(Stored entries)
[Start of Attachment]

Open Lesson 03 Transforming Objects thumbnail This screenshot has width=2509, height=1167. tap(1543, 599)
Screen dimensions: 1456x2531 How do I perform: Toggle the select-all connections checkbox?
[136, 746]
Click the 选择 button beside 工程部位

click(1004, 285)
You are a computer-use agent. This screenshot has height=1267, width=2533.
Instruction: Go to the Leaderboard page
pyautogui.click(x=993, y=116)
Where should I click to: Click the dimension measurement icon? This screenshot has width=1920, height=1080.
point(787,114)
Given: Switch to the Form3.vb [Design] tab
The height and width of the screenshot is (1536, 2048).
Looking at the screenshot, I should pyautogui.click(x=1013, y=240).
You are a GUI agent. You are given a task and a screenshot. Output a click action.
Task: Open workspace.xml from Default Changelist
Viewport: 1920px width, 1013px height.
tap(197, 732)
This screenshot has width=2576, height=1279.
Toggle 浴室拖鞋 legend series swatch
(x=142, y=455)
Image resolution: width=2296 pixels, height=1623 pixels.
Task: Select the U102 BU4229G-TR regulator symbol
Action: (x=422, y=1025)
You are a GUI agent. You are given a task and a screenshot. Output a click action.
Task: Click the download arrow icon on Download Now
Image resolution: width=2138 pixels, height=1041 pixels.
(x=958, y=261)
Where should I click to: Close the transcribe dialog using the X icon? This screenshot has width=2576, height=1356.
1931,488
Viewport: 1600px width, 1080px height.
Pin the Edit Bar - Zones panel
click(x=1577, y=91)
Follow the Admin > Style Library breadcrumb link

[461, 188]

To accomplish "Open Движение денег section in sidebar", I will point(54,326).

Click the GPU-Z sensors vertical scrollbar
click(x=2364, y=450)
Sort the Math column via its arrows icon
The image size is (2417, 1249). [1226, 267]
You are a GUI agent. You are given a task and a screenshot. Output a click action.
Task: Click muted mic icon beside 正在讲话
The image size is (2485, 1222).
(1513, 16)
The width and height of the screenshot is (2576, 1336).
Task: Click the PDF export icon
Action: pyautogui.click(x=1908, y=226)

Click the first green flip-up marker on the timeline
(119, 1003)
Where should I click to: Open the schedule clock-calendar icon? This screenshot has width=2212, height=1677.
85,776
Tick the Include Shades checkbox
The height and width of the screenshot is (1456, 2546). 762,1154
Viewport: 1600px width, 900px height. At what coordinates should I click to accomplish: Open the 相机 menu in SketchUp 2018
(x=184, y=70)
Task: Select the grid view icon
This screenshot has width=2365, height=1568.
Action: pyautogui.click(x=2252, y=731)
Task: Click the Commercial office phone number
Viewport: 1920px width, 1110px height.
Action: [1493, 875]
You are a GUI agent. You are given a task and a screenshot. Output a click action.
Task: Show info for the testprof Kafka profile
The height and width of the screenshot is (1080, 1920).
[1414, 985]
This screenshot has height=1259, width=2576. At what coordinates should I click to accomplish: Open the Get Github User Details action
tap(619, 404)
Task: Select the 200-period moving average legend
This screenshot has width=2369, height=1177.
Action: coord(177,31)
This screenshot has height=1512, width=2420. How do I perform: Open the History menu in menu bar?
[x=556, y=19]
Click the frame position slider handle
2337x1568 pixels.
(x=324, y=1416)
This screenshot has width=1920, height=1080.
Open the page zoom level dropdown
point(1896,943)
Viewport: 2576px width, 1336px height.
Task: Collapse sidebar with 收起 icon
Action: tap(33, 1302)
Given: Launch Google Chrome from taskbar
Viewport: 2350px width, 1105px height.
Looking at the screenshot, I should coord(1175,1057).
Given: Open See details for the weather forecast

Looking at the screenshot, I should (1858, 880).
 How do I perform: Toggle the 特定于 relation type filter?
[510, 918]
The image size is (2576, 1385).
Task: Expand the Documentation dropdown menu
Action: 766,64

[End of Attachment]

Which lines of the data include the string "from"? Copy each of them.

→ Reply
Task: Open workspace.xml from Default Changelist
Given: Launch Google Chrome from taskbar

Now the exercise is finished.